**QUOTED TEXT**
BEHIND THE SCENES with Nick van der Kolk and Laura Kwerel


How did you find out about Aftermath, Inc.? Why did you think it would make a good story

Laura Kwerel: It's kind of a funny story. I was a grad student at Northwestern's journalism program, where everyone is given a beat to cover for the quarter, and I was given "legal." That was technically supposed to mean covering the court system in Chicago -- not something I was interested in -- and I decided to interpret "legal" as broadly as possible. I had always wondered who, exactly, cleans up after crimes, so one day I googled "crime scene clean up" and "Illinois." Turns out, Aftermath, Inc. was an hour train ride away from me, in rural Plainfield, Illinois, so I loaded up my camera and two recorders and got myself down there. When I discovered their Web site, I knew I had struck gold. It said they do everything from "Vehicle Blood Cleanup" to "Recluse / Hoardings / Distressed Properties / Filth," so I knew that there would be a lot of interesting stories. Really, how could I lose

How did you two decide to work together on Aftermath ? Nick van der Kolk: I think it was at [the annual Third Coast conference] actually. Laura mentioned she had been sitting on this great tape but wasn't sure what do with it. Somehow I suckered her into giving it to me for free to play on a podcast that maybe 12 people listen to. Given the work she's done on her own time, especially the Voicemail Project, I trusted Laura's sensibilities more than anything else. When considering a story, I'm less interested in the details of a pitch than in whether the person making the pitch has a taste that I jive with. I'm the same way when friends give movie recommendations. Explaining a movie plot rarely tells you anything about whether or not it will be good. I'd rather just take the word of someone I trust. **LK: I've always loved Nick's approach, it's very playful and aware of itself as audio. It's like what Errol Morris would sound like if he made radio. Originally I just asked Nick to score the piece, thinking I would edit it myself, but I was so busy at school, I decided to hand the whole thing over. I knew Nick would know exactly what to do with it

What was your process for putting this piece together? Did any of the interview tape in particular inspire certain production choices

NvdK: When I first sat down and listened to the tape, I didn't think it was going to work and almost gave up on it immediately. Tim is so impassive in telling the stories, I was afraid listeners would get bored. But then I realized that was precisely what made the interview interesting. I found the paradox of his calmness with the gut-wrenching awfulness that he's discussing to be absolutely riveting

After spending hours and hours editing that tape, I went through a very similar desensitization Tim did. I stopped having an emotional reaction to the descriptions of blood and gore, but the people behind the stories is what still haunts me. Tim's description of hearing families grieving next door, or the image of a woman sitting in front of the TV ordering shit from QVC while her dead husband is in the back room is what got under my skin. That's why I ended the piece with the QVC soundbite; it was intended as an answer to his question, "how could it be that bad that people would go to that extreme?

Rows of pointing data
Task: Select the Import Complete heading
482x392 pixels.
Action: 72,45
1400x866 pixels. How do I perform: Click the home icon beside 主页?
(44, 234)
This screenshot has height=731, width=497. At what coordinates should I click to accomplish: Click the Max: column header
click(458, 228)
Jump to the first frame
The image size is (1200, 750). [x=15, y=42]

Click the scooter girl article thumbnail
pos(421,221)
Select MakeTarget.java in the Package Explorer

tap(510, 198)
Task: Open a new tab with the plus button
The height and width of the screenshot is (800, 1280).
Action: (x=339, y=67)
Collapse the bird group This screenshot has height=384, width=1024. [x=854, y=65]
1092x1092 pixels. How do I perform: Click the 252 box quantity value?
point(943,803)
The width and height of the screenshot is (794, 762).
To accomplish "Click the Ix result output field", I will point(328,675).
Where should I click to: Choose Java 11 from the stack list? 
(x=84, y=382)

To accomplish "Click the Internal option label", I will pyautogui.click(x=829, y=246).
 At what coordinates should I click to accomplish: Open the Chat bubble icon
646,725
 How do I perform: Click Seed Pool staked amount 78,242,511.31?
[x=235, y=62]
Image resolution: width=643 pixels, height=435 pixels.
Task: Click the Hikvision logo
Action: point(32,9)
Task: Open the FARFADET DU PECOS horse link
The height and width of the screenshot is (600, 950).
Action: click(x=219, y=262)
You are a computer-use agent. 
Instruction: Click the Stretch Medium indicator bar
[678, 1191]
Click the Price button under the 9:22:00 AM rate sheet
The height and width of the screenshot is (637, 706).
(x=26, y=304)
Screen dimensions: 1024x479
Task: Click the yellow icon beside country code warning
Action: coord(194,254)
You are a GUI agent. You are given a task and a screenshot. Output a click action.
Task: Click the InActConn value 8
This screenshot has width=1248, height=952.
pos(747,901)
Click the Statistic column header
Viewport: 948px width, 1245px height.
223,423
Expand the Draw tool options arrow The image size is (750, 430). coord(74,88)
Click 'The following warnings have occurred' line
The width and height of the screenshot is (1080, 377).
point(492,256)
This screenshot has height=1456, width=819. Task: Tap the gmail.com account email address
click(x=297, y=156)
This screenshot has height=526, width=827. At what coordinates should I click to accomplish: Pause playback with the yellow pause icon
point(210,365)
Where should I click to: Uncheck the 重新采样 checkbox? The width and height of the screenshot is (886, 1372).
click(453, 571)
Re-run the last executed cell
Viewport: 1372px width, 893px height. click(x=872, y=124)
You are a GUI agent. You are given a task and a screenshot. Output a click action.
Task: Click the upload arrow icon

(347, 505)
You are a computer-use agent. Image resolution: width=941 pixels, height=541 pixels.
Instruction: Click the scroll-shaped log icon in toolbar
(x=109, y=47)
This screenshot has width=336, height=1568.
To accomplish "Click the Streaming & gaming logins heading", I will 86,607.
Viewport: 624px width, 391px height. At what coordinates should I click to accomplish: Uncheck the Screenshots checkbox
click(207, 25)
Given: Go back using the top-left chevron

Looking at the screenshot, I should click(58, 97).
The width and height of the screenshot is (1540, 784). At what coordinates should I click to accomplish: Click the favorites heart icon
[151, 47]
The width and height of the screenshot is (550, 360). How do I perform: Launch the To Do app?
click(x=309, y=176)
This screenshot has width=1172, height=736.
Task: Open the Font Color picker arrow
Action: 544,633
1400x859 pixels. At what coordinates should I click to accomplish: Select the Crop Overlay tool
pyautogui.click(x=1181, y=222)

**SET EXERCISE 1**
According to the interview about the Aftermath radio piece, where was Aftermath, Inc. located?
**SET EXERCISE 2**
Write the next part of the interview about the Aftermath radio piece, picking up after its final sentence.

**TASK OUTPUT 1**
In rural Plainfield, Illinois, an hour train ride away from Laura Kwerel.

**TASK OUTPUT 2**
Tim's dispassionate storytelling also necessitated digging deeper to find the emotion in his speech. That primarily took the form of emphasizing the breath through repetition, dropping the ambient sound on either side of the breath, and/or cheating the volume up a bit

Why did you decide to leave Laura's voice in, even with all the umms and ahhs and hesitations? **NvdK: I needed a second voice to break up the monotony of a single, impassive speaker for 15+ minutes. But it wasn't enough just to have a second voice, I wanted one with a completely different cadence and rhythm to make the two completely distinct. Even when I did keep in Tim's ummms, I tried to keep them regular and syncopated, unlike Laura's, which are more uneven and staccato. Each time Laura breaks in, it wakes up the listener and gets them back into Tim's story more forcefully. When Tim speaks, everything is more or less neat and tidy, and it was important to leave a little bit of roughness in there. Otherwise the whole thing would sound to me like a smooth jazz song

And, Laura, *what did you think about the use of your voice in the piece? How do you think your voice affects the way listeners experience the piece?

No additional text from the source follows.